Sim, foi. Normalmente, eu não sei muito sobre o livro quando o começo a escrever. Às vezes tenho apenas um personagem ou uma frase, uma ideia, mas não sei muito mais. O livro vai acontecendo à medida que os personagens crescem. "O Vendedor de Passados" surgiu porque eu sonhei com o personagem principal, que vendia passados aos novos-ricos. Acordei com aquele sonho e escrevi um conto, que publiquei no Público, e depois percebi que o personagem podia crescer e escrevi o romance.
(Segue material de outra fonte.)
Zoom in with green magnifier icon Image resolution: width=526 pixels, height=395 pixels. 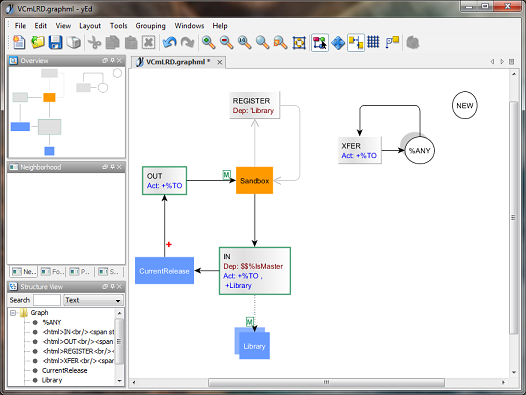pos(208,43)
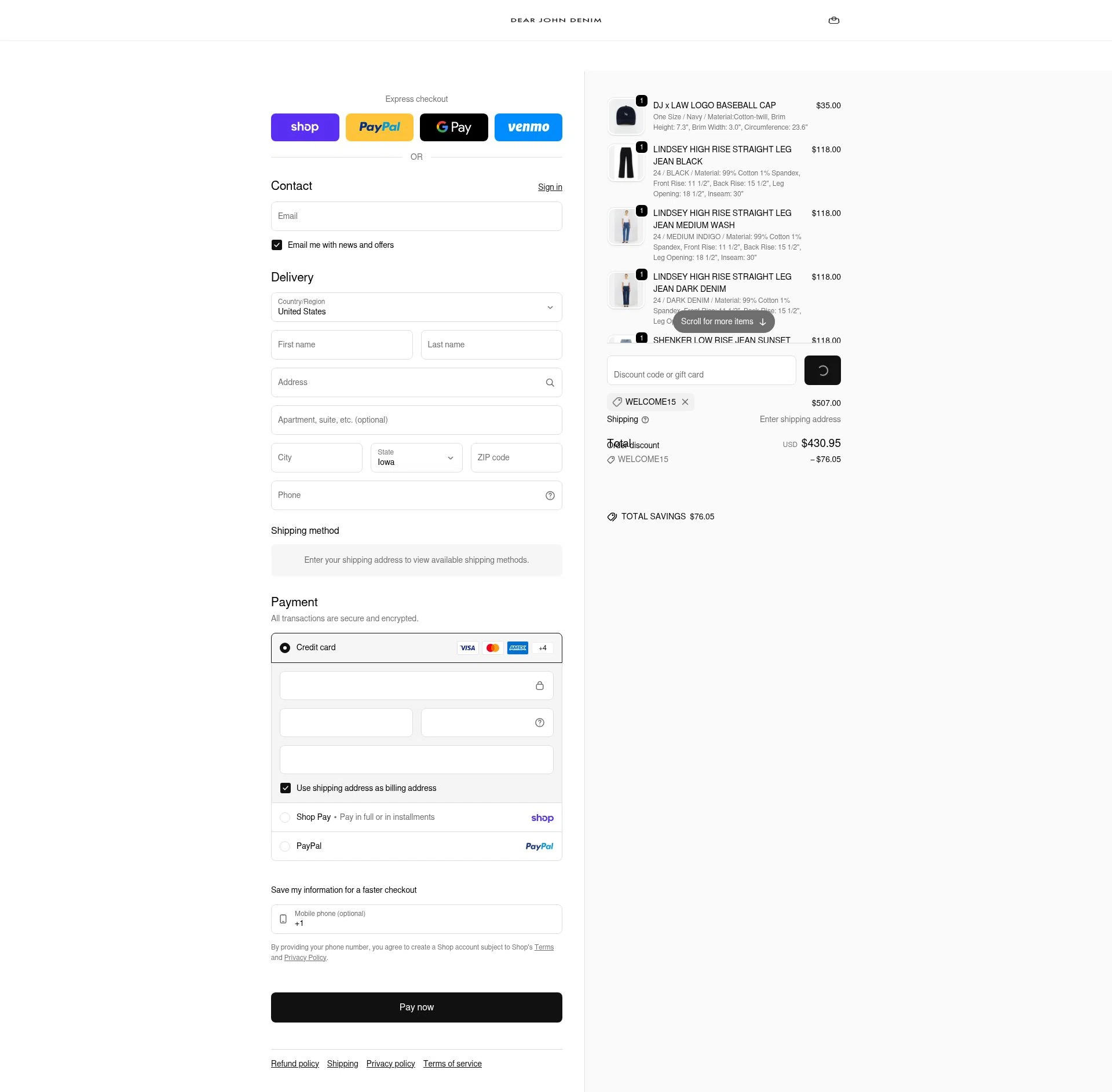This screenshot has width=1112, height=1092.
Task: Click the security code help icon
Action: pyautogui.click(x=539, y=723)
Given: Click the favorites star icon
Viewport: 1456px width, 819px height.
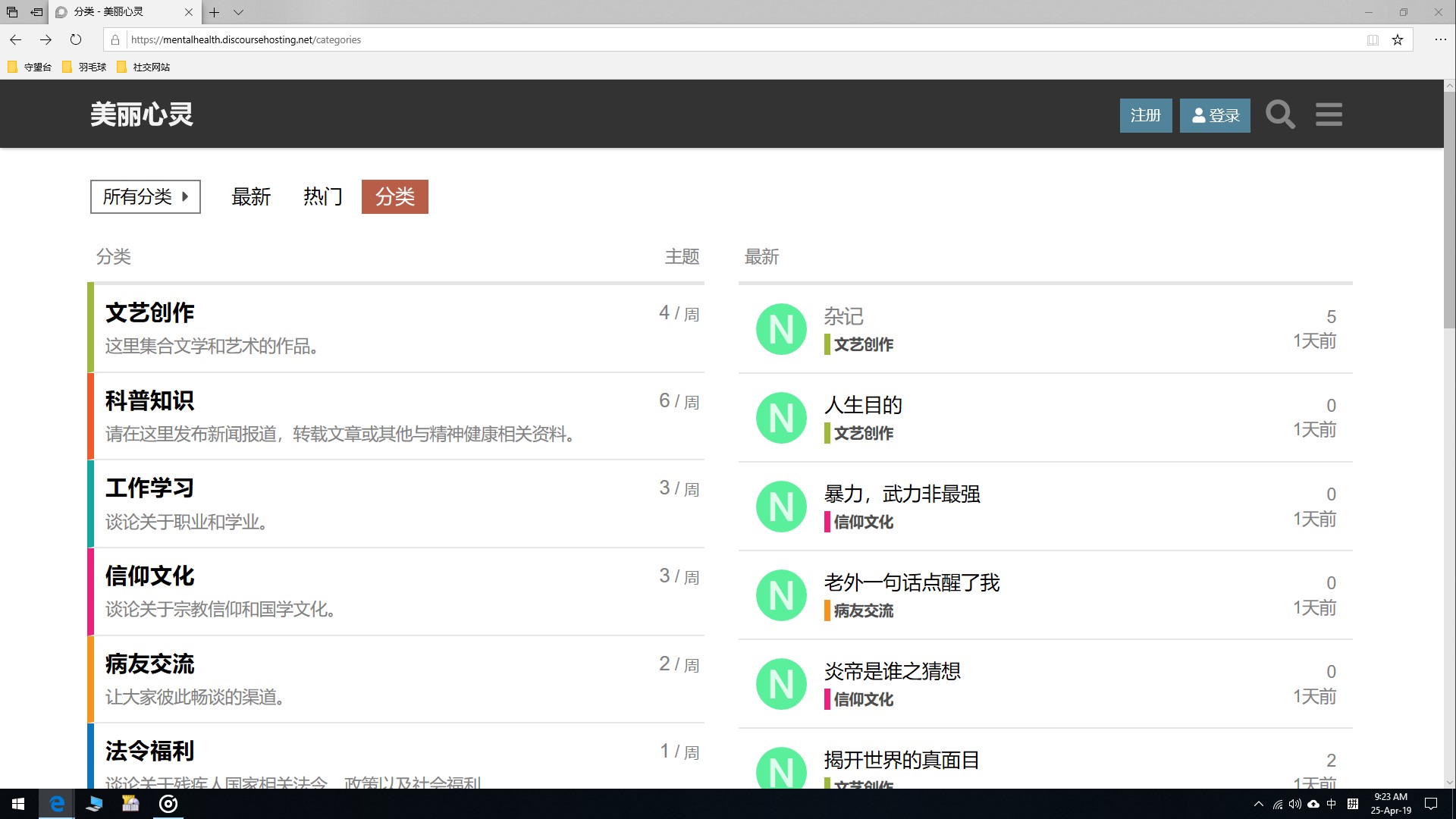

Por exemplo, com o "A vida no céu", acordei com uma frase. E, a partir dessa frase, comecei a imaginar o que seria se as pessoas fossem forçadas a viver no céu, a construir balões, dirigíveis..., etc. Então, depende muito. Mas, com este livro, foi diferente. Teve a ver com o meu livro anterior, "Vidas e Mortes de Abel Chivukuvuku", que é uma biografia do Abel Chivukuvuku [político angolano]. Essa biografia "empurrou-me" para o Planalto Central de Angola, que é a minha terra natal. E, em concreto, para o Reino do Bailundo. Para a escrever passei meses a ler imensa coisa, registos de viajantes que estiveram no reino do Bailundo no século XIX, e fui apanhando muitas histórias. Algumas já conhecia, outras aprofundei. Um dia, estava a viajar para um evento literário em Braga e a história do "Mestre dos Batuques" caiu-me, do nada. De repente, em cinco minutos, tinha a história, tinha uma série de personagens... Isso nunca me tinha acontecido.
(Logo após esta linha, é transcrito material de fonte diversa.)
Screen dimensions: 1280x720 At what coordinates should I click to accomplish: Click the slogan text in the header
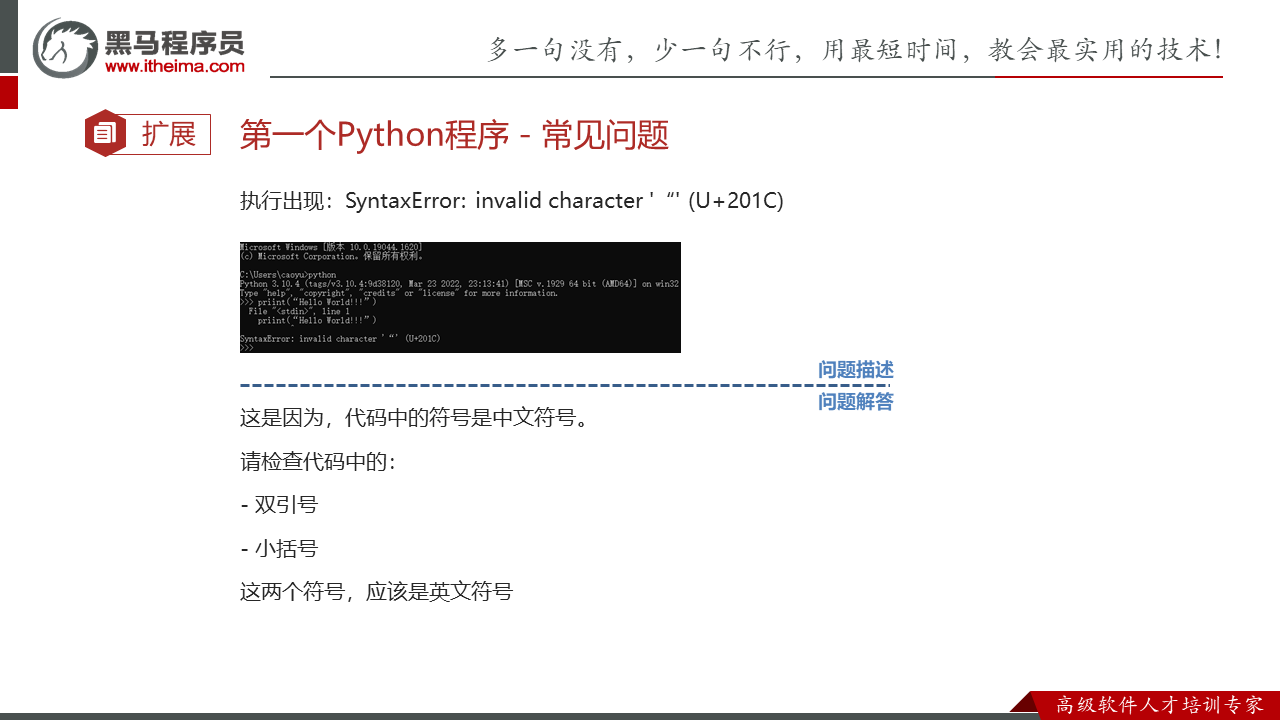(854, 49)
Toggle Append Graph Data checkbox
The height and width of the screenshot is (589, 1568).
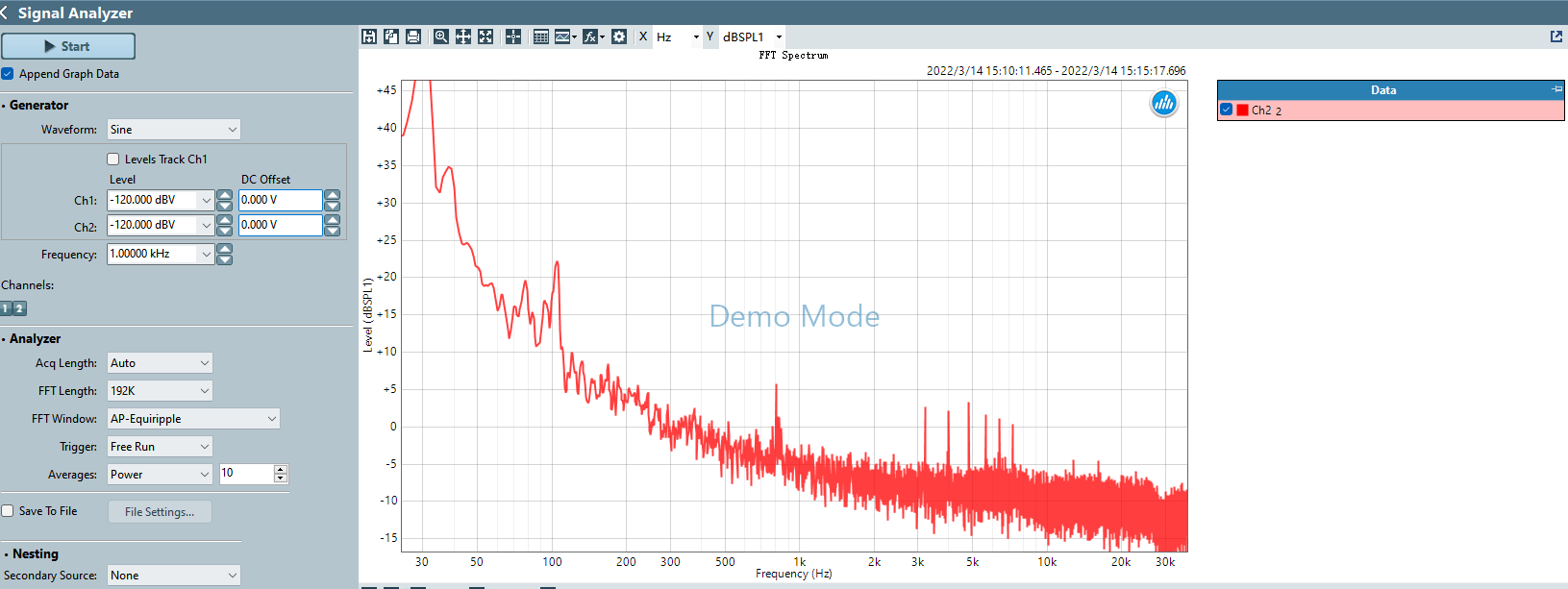click(8, 74)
Qual foi a primeira personagem que veio à sua mente?
Foi uma imagem, a dos soldados mortos. [A cena que abre logo o primeiro capítulo].
Esse momento é totalmente ficcionado ou baseou-se em alguma coisa que leu na sua pesquisa?
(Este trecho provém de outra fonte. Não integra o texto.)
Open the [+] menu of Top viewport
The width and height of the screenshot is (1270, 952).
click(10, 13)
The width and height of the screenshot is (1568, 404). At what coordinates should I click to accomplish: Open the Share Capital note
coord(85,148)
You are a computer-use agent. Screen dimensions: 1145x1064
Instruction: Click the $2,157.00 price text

Não. É ficção. Mas o livro tem muito a ver com os reinos do Planalto Central, que foram independentes até ao início do século XX.
Este livro foi também um exercício de autodescoberta, uma vez que se passa na sua terra natal?
De certa forma, foi um regresso às paisagens da minha infância. Elas também estão neste livro.
Existem coisas neste livro que foi buscar às suas memórias?
Sim. E quando escrevi a biografia do Abel Chivukuvuku visitei o Bailundo. Na verdade, fiz uma visita ao rei do Bailundo com o Abel e o irmão dele, o Américo Chivukuvuku. Muita da informação que tinha, recolhi-a durante o processo de escrita da biografia.
Volta ao romance histórico, onde vai cruzando a história de Angola com a de Portugal. Ainda há muito para contar sobre a relação entre os dois países?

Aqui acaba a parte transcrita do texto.